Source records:

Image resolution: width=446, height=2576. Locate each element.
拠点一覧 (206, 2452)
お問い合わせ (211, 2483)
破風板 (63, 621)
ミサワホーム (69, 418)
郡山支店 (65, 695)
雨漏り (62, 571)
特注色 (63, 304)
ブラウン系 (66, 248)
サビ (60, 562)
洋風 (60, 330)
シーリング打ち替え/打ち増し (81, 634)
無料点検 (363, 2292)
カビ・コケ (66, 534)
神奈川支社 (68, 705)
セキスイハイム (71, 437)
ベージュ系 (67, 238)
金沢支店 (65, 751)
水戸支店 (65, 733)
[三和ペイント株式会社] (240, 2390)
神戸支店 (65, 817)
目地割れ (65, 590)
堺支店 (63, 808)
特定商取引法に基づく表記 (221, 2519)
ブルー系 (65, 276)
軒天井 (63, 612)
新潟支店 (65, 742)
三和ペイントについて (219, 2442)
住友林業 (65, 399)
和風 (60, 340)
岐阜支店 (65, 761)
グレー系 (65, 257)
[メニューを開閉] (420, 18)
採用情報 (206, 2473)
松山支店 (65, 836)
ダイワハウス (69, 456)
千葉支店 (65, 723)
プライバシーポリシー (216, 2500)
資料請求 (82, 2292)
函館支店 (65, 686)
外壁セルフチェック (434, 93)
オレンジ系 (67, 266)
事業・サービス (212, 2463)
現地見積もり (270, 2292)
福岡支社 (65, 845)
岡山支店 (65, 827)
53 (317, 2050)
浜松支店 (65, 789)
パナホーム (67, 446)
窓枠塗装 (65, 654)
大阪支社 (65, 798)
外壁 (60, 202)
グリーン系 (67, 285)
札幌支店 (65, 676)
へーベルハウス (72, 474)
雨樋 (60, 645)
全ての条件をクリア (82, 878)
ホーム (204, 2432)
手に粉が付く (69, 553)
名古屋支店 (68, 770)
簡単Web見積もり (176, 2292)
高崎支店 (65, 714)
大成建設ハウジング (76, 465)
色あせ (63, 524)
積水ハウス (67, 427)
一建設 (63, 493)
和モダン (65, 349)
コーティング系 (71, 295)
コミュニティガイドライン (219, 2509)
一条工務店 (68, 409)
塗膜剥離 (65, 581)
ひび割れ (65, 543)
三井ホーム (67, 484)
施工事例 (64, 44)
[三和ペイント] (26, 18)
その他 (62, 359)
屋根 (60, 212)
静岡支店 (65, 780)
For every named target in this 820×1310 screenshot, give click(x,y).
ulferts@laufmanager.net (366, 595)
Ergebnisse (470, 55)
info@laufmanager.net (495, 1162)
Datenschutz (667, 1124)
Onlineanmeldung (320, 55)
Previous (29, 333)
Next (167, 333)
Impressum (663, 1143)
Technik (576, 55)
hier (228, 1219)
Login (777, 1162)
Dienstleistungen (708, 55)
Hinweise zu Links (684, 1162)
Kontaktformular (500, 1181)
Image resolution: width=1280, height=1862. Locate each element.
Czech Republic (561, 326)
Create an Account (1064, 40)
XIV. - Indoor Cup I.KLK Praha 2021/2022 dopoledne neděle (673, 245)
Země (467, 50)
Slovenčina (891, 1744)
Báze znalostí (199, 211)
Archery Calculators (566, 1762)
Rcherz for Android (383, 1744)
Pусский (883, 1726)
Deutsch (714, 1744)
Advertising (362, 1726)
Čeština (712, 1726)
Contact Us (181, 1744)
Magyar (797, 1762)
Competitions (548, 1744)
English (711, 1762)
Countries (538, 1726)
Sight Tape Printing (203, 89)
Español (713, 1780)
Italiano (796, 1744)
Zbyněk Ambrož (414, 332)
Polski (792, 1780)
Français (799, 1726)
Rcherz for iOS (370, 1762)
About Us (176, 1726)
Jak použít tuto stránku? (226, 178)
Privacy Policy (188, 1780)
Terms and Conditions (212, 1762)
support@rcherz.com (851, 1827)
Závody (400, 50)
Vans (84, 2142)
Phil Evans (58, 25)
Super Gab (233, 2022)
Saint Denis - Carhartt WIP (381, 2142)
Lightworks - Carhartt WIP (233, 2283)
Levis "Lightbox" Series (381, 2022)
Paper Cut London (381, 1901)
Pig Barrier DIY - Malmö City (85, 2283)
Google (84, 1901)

### PROBLEM DETAILS
Copy every line of the source records above word for word, with nothing changed.

### EXERCISE SOLUTION
Image resolution: width=446, height=2576. Locate each element.
拠点一覧 (206, 2452)
お問い合わせ (211, 2483)
破風板 (63, 621)
ミサワホーム (69, 418)
郡山支店 (65, 695)
雨漏り (62, 571)
特注色 (63, 304)
ブラウン系 (66, 248)
サビ (60, 562)
洋風 (60, 330)
シーリング打ち替え/打ち増し (81, 634)
無料点検 (363, 2292)
カビ・コケ (66, 534)
神奈川支社 (68, 705)
セキスイハイム (71, 437)
ベージュ系 (67, 238)
金沢支店 (65, 751)
水戸支店 (65, 733)
[三和ペイント株式会社] (240, 2390)
神戸支店 (65, 817)
目地割れ (65, 590)
堺支店 (63, 808)
特定商取引法に基づく表記 (221, 2519)
ブルー系 (65, 276)
軒天井 (63, 612)
新潟支店 (65, 742)
三和ペイントについて (219, 2442)
住友林業 (65, 399)
和風 (60, 340)
岐阜支店 (65, 761)
グレー系 (65, 257)
[メニューを開閉] (420, 18)
採用情報 (206, 2473)
松山支店 (65, 836)
ダイワハウス (69, 456)
千葉支店 (65, 723)
プライバシーポリシー (216, 2500)
資料請求 (82, 2292)
函館支店 (65, 686)
外壁セルフチェック (434, 93)
オレンジ系 (67, 266)
事業・サービス (212, 2463)
現地見積もり (270, 2292)
福岡支社 (65, 845)
岡山支店 (65, 827)
53 (317, 2050)
浜松支店 (65, 789)
パナホーム (67, 446)
窓枠塗装 (65, 654)
大阪支社 (65, 798)
外壁 (60, 202)
グリーン系 (67, 285)
札幌支店 (65, 676)
へーベルハウス (72, 474)
雨樋 (60, 645)
全ての条件をクリア (82, 878)
ホーム (204, 2432)
手に粉が付く (69, 553)
名古屋支店 (68, 770)
簡単Web見積もり (176, 2292)
高崎支店 (65, 714)
大成建設ハウジング (76, 465)
色あせ (63, 524)
積水ハウス (67, 427)
一建設 (63, 493)
和モダン (65, 349)
コーティング系 (71, 295)
コミュニティガイドライン (219, 2509)
一条工務店 (68, 409)
塗膜剥離 (65, 581)
ひび割れ (65, 543)
三井ホーム (67, 484)
施工事例 (64, 44)
[三和ペイント] (26, 18)
その他 (62, 359)
屋根 (60, 212)
静岡支店 (65, 780)
For every named target in this 820×1310 screenshot, give click(x,y).
ulferts@laufmanager.net (366, 595)
Ergebnisse (470, 55)
info@laufmanager.net (495, 1162)
Datenschutz (667, 1124)
Onlineanmeldung (320, 55)
Previous (29, 333)
Next (167, 333)
Impressum (663, 1143)
Technik (576, 55)
hier (228, 1219)
Login (777, 1162)
Dienstleistungen (708, 55)
Hinweise zu Links (684, 1162)
Kontaktformular (500, 1181)
Image resolution: width=1280, height=1862. Locate each element.
Czech Republic (561, 326)
Create an Account (1064, 40)
XIV. - Indoor Cup I.KLK Praha 2021/2022 dopoledne neděle (673, 245)
Země (467, 50)
Slovenčina (891, 1744)
Báze znalostí (199, 211)
Archery Calculators (566, 1762)
Rcherz for Android (383, 1744)
Pусский (883, 1726)
Deutsch (714, 1744)
Advertising (362, 1726)
Čeština (712, 1726)
Contact Us (181, 1744)
Magyar (797, 1762)
Competitions (548, 1744)
English (711, 1762)
Countries (538, 1726)
Sight Tape Printing (203, 89)
Español (713, 1780)
Italiano (796, 1744)
Zbyněk Ambrož (414, 332)
Polski (792, 1780)
Français (799, 1726)
Rcherz for iOS (370, 1762)
About Us (176, 1726)
Jak použít tuto stránku? (226, 178)
Privacy Policy (188, 1780)
Terms and Conditions (212, 1762)
support@rcherz.com (851, 1827)
Závody (400, 50)
Vans (84, 2142)
Phil Evans (58, 25)
Super Gab (233, 2022)
Saint Denis - Carhartt WIP (381, 2142)
Lightworks - Carhartt WIP (233, 2283)
Levis "Lightbox" Series (381, 2022)
Paper Cut London (381, 1901)
Pig Barrier DIY - Malmö City (85, 2283)
Google (84, 1901)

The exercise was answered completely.